Mayor Bill de Blasio
City Hall
New York, NY 10007

Re:       Expansion of the Criminal Carve Out for Cooperation with U.S. Immigration and Customs Enforcement

Dear Mayor de Blasio:

The New York City Bar Association (“City Bar”) writes to express serious concerns about the proposed expansion of the circumstances under which the City will cooperate with immigration authorities and to re-state its opposition to the existing “Criminal Carve-Out”. The City Bar’s over 24,000 members include attorneys in private practice, government service, non-profit practice, and academia. The Immigration and Nationality Law Committee is comprised of immigration attorneys, current and former judges, immigration law scholars, and attorneys specializing in human and civil rights.  This letter is based upon committee members’ expertise and experience counseling clients.


The New York City Detainer Law (NYC Admin. Code §§ 9-131 and 14-154) requires the City to honor U.S. Immigration and Customs Enforcement (ICE) detainer requests regarding a noncitizen who has been convicted of certain serious crimes. If an individual has a prior conviction for one of 170 enumerated violent or serious crimes during the five years immediately preceding a “current arrest” (§ 9-131(2)(ii)) or an “instant arrest” (§ 14-154(2)(ii)), City prison officials must honor an ICE detainer request and transfer that individual to ICE.[1]

The Detainer Law has already undermined the City’s status as a so-called “sanctuary city,” meaning a local government that does not actively cooperate with federal immigration enforcement activities.  By adding additional offenses to the list of 170 offenses for which the City already cooperates with ICE, the City further erodes the trust of its immigrant communities.


As we previously noted in our June 1, 2018 letter,[2] the City has incorporated the Detainer Law into its immigration legal services funding, prohibiting legal service providers (LSPs) from seeking reimbursement for any services provided to individuals who were convicted of any of the offenses enumerated in the Detainer Law in the five years immediately preceding the date of intake. This is known as the “Criminal Carve-Out” in legal services funding.  The “Criminal Carve-Out” substantially affects LSPs’ ability to provide legal services, and particularly undermines the promise of universal representation underpinning the New York Immigrant Family Unity Project (NYIFUP).  NYIFUP is the first program in the nation seeking to provide universal representation in immigration court to individuals detained by ICE.  Following the last decision by Mayor de Blasio to remove funding for NYIFUP for certain noncitizens based on the nature of their convictions, the City added similar language removing funding for other immigration legal service programs that have nothing to do with criminal defense or removal defense, including but not limited to the Immigrant Opportunities Initiative, the Unaccompanied Minors and Families Initiative, and various domestic violence-related contracts.

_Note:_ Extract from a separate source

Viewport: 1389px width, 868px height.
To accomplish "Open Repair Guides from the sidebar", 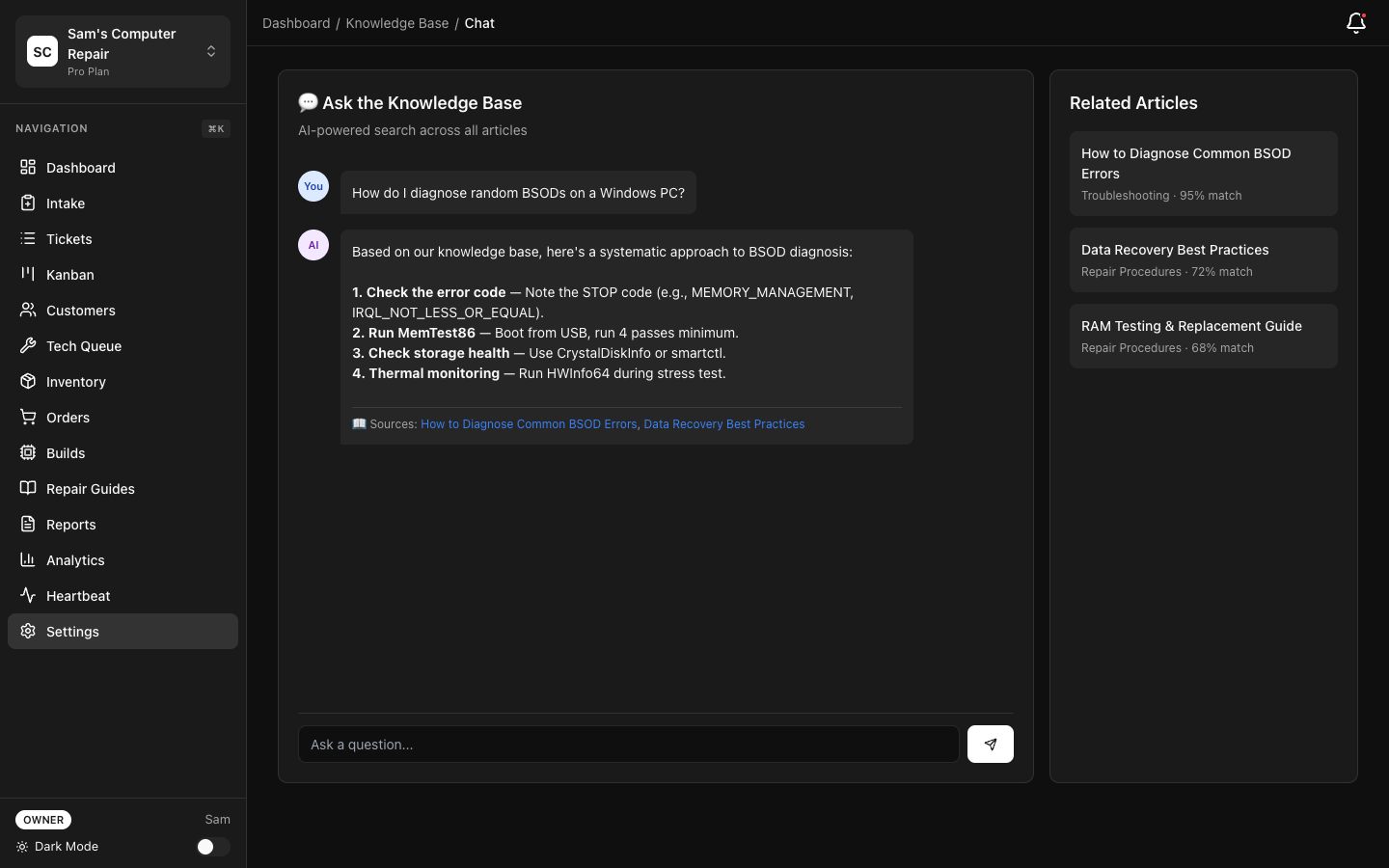I will pyautogui.click(x=91, y=488).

As a result, some LSPs are not able to even receive funding to assess a noncitizen’s options if the noncitizen was convicted of a crime on the carve-out list.

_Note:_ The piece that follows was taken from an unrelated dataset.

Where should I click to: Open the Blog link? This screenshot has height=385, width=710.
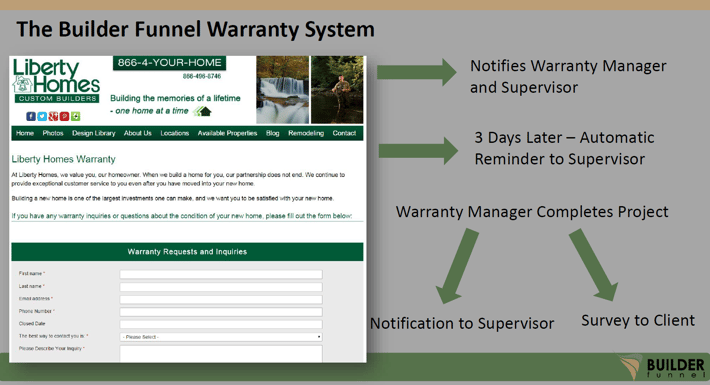273,133
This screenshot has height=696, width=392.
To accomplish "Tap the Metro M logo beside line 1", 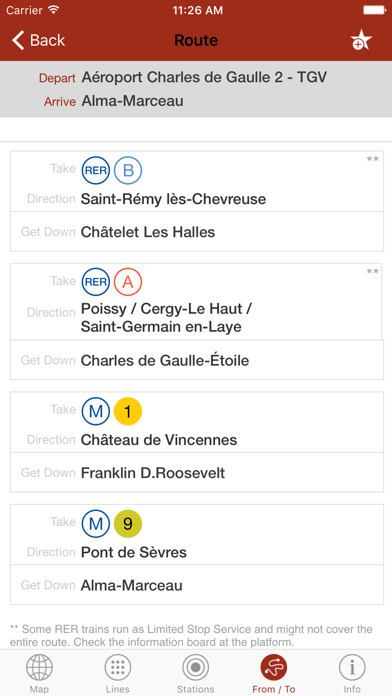I will coord(95,411).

Expanding the circumstances under which the City will cooperate with ICE by incorporating additional offences into the Carve-Out will further entrench the inappropriate application of this standard in the context of immigration legal services. At the same time, it will have further negative impacts on LSPs’ ability to provide services to what are often among the most vulnerable New Yorkers. We urge you to reconsider this expansion of cooperation with immigration authorities and remain hopeful that the City will reexamine the Carve-Out wholesale.[3]


Ensuring continued and unfettered access to representation for low-income immigrants is a matter of fairness and speaks to the City’s fundamental commitment to protecting some of its most vulnerable residents. Placing limitations on an individual’s ability to access legal representation ultimately runs contrary to the promise of universal representation offered by NYIFUP.

In many cases, vulnerable and low-income defendants plead guilty to charges because they are unable to afford to post bail. Additionally, a significant proportion of those released on bail have their cases dismissed by prosecutors once they are released. Immigration attorneys are also often successful in obtaining post-conviction relief for clients who have failed to receive proper advice or due process in their criminal cases. Denying these individuals access to a lawyer to review the circumstances of their conviction is doubly punitive. In addition, many people involved in removal proceedings have viable claims to U.S. Citizenship that they are unlikely to be able assert without expert immigration representation due to the inherent complexity of the law in these areas. Even those who appear removable due to one of the offenses listed in the Detainer Law may be eligible for statutory forms of relief from removal, but would likely be unable to avail themselves of those highly complex forms of relief as a pro-se litigant. The Criminal Carve-Out and its proposed expansion impacts those who would often most benefit from accessing legal services and risks further widening an already significant access-to-justice gap.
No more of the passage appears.